All posts by David

About David

I have been with VPL since January, 2002 and have spent the bulk of my time as an Adult Services Librarian at Ansley Grove Library. I enjoy non-fiction books and documentaries on a wide variety of topics. My preferred format is audiobook for my daily commute.  |  Meet the team

Olympus Has Fallen

I had a few days off recently and so was able to view one of the first screenings of the political action thriller Olympus Has Fallen, starring Gerard Butler and Morgan Freeman, who plays the Speaker of the House and Acting President during the crisis.  I’m sure I’m not giving anything away if you’ve seen the commercial preview, if I tell you that the Olympus in question is the White House.

During a visit by the Prime Minister of South Korea, the White House is attacked by a group of, you guessed it, North Korean commandos, in a daring daylight raid.  Many Secret Service agents and Marines are killed, and high ranking cabinet officials are taken hostage, as is the President, played by Aaron Eckhart.  The leader of the raid is Kang, played by Korean-American actor Rick Yune, ironically born in Washington, DC.  Kang’s motive appears to be related to the unification of Korea, and a long-standing grievance over America’s “interference” in the country’s civil war.  As always, there is a far more sinister motive that is revealed only near the end of the movie.  It is up to the hero of the movie, and last man standing, Mike Banning (Gerard Butler), to thwart this plot and save America.

I add this note of sarcasm because the patriotic symbolism, especially around the American flag, is laid on quite thick.  But if you strip that away, it’s a pretty good action/thriller movie, and timely considering the noises coming from the Korean peninsula recently.  If you overlook the numerous improbabilities in the film, the most glaring of which is the ponderous amount of time it takes the US military to respond to the initial attack, you’ll have a great time cheering on the hero as he punches, shoots, and stabs his way through all the bad guys to save the day.

End of Watch

I’m not normally a fan of cop movies, but I have to say that End of Watch was not only the best cop movie I’ve seen, but one of the best movies I’ve seen in many years, of any kind (trailer). The movie stars Jake Gyllenhaal and Michael Peña as Los Angeles police officers Brian Taylor and Mike Zavala.  After stumbling upon and interfering with the activities of a Mexican cartel, they become targets for assassination.

This movie is made to appear as if it has been shot mostly with the handheld camera one of the characters was carrying, giving it that homemade POV (point of view) feel. Only occasionally would it revert to the usual 3rd person storyteller. The action and the dialogue were raw, while the quiet moments were sweet, funny, and very human. I found myself carried along and carried away with the characters as if they were real people; their love, laughter, adrenalin, horror, fear, grief, and sorrow. I can’t recommend this movie highly enough.

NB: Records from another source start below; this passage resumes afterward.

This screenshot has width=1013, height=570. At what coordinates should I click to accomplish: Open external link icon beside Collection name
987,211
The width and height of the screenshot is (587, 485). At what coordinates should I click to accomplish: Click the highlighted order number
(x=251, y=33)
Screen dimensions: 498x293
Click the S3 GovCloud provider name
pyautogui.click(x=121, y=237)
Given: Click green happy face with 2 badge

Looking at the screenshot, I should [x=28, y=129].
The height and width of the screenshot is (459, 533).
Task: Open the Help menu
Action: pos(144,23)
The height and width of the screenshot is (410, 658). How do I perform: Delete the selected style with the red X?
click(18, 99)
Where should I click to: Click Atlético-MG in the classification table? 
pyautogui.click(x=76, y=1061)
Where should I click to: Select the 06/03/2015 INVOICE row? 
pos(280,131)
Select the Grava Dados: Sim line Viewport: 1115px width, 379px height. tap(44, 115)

All Quiet on the Western Front

Erich Maria Remarque’s book has been touted as the greatest war novel of all time.  I would say it is more correct to call it the greatest ANTI-war novel of all time.  The story is told by Paul Baumer, a young German who enlists with his classmates under pressure from their schoolmaster.  He recounts the weeks of training under a martinet of a corporal who seemed to take special delight in harrassing them.  As arduous as this is, it is nothing compared to the horrors that Paul and his friends witness and suffer at the front.  In fact, the book begins with Paul and other members of his squad visiting a comrade in hospital who had lost his leg.  As much as they care for him, they are all eyeing a pair of British flying boots belonging to their sick friend.  They know it’s unseemly to mention it in front of him, but among themselves openly discuss the boots, saying, even if he does survive, what use would they be to him with one leg?  In the end, he does die and the the boots pass to one of the remaining squad.

This novel is a soldier’s story.  It could have been told by any man in any army on any side.  The endless waiting, the bombardments, the attacks and counter-attacks.  There is a fierce loyalty to those in his small unit.  The larger goals of the generals and politicians have no meaning for the ordinary soldier.  While they must follow orders, their only real interest is in keeping themselves and their buddies alive.  Paul describes his state of mind and that of the men around him; their going mad under the endless bombardments, their reluctance to speak of the terrible things they witness, their alienation from their previous ‘normal’ lives.  All those things that we today would describe as post-traumatic stress.  As tragic as the events are in this book, they are nothing compared to the fact that, only ten years after this book was published, 1929, the world was back at it on an even more devastating scale.